Task item
When a line of the entries contains the word "Choose", report that line.

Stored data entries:
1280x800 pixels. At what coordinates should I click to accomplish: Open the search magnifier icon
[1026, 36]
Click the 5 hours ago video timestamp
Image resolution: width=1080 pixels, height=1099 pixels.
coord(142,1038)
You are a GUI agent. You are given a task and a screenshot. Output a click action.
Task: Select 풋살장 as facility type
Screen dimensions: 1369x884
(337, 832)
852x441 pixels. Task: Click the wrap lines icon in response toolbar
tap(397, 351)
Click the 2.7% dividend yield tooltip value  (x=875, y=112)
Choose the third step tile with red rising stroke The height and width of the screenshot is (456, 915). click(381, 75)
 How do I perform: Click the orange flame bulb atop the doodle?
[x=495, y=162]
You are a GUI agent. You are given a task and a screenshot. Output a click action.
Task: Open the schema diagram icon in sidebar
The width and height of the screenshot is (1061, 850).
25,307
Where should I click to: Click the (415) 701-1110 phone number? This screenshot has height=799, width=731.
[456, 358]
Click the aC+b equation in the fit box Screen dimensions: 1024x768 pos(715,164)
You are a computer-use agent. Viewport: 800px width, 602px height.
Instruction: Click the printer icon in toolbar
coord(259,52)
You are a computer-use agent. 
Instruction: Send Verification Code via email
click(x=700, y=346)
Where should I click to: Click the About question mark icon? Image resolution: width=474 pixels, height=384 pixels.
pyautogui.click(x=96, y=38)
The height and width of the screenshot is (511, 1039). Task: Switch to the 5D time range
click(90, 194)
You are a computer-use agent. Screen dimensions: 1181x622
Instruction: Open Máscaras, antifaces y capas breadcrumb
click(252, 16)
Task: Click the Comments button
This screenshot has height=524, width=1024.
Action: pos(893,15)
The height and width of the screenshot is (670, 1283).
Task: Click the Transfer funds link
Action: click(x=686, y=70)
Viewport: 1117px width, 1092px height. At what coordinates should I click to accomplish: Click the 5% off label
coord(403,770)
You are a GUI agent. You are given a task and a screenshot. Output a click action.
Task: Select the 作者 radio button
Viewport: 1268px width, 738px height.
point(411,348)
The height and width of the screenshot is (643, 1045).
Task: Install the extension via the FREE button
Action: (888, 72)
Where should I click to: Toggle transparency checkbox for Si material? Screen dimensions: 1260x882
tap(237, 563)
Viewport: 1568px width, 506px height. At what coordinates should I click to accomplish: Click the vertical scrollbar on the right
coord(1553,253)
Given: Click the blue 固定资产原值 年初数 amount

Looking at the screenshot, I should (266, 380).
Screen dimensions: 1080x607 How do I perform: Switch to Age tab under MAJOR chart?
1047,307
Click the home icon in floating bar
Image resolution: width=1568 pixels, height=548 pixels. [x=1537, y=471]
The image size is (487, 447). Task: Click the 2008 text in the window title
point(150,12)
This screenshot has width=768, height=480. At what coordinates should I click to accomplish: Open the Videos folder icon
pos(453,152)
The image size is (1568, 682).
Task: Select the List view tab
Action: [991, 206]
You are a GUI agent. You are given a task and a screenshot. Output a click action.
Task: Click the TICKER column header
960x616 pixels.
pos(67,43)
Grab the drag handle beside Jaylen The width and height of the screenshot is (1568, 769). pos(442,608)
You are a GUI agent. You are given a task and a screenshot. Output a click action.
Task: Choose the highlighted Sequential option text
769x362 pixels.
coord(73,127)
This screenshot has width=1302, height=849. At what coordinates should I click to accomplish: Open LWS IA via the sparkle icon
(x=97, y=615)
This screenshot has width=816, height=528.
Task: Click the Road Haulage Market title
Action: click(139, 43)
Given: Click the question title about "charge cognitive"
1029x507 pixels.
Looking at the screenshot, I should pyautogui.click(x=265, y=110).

Written solution
Choose the third step tile with red rising stroke The height and width of the screenshot is (456, 915). click(381, 75)
Task: Choose the highlighted Sequential option text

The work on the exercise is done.